Both JCPenney and Kohl’s are expected to have average discounts of 65%-70%, the greatest of the major retailers. Sears should provide 50%-55% average discounts, while Macy’s comes in at 45%-50%.
While these discounts sound great, ask yourself – discounted from what? The list price for products can be marked up to make the discount appear higher. Consider using websites like CamelCamelCamel that allow you to scan historical pricing and look for inflated seasonal discounts.
Battle in the Toy Aisle – Toys “R” Us is no more. Who will pick up the slack? Expect Amazon, Walmart, and Target to wage a fierce battle for that market share – but don’t expect prices to be the lowest on Black Friday. You may find more deals than usual due to increased competition, but most toys reach their lowest prices just prior to Christmas.
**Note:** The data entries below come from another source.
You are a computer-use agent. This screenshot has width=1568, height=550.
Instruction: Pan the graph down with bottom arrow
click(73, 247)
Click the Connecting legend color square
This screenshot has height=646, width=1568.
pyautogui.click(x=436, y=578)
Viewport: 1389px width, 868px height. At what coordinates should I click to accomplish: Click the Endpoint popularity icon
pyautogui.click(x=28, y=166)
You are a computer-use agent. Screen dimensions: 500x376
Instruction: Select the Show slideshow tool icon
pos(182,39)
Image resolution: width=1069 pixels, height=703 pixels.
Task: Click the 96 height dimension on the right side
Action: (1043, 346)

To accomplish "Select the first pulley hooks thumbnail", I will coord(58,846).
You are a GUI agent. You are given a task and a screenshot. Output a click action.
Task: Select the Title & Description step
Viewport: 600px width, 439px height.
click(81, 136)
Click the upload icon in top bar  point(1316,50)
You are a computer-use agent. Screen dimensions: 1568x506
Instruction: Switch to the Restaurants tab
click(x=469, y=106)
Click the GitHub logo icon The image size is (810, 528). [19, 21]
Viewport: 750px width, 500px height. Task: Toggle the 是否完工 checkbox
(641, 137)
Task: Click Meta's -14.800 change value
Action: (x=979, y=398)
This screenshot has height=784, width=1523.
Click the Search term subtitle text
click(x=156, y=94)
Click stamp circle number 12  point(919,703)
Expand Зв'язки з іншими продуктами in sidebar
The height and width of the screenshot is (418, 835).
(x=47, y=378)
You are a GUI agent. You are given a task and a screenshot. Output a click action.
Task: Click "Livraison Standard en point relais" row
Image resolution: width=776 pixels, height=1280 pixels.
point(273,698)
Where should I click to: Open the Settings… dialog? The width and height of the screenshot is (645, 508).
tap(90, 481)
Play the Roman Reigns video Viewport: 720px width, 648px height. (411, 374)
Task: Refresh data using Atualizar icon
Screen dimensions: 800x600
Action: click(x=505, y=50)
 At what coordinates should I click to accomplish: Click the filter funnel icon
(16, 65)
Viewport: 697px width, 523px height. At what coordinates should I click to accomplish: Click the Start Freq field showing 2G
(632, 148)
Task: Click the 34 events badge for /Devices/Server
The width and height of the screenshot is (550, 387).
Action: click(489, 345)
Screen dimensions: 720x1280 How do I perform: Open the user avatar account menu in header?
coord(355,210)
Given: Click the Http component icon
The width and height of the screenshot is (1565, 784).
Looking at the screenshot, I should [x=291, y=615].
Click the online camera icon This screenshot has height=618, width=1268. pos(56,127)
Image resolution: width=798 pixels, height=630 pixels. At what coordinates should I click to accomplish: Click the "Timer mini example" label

Meanwhile, the hottest toys are likely to be gone by Black Friday. If you must follow the herd, buy early and at whatever price you can find.
Black Friday Deals Will Repeat – Wasn’t that the same deal as last year? It happens more than you might think. The Wall Street Journal reported in 2016 that the 2014 and 2015 Black Friday ads from JCPenney, Kohl’s, Best Buy, Walmart, Target, and Macy’s featured 83% of the same products – with 43% at the same price. Smells like overstocks and excessive markup to us.
To check deals that look familiar, consult Black Friday Archive for past years’ Black Friday ads from major retailers. (If you can consult your own collection of fourteen years of advertising flyers, seek help. It’s intervention time.)
Last year’s overall holiday sales (November and December) reached nearly $688 billion, and the National Retail Federation (NRF) predicts 2018 holiday sales will reach almost $721 billion. Start your holiday spending with a solid Black Friday strategy and get the greatest value for your shopping dollar. You don’t have to fulfill the NRF’s prediction by yourself.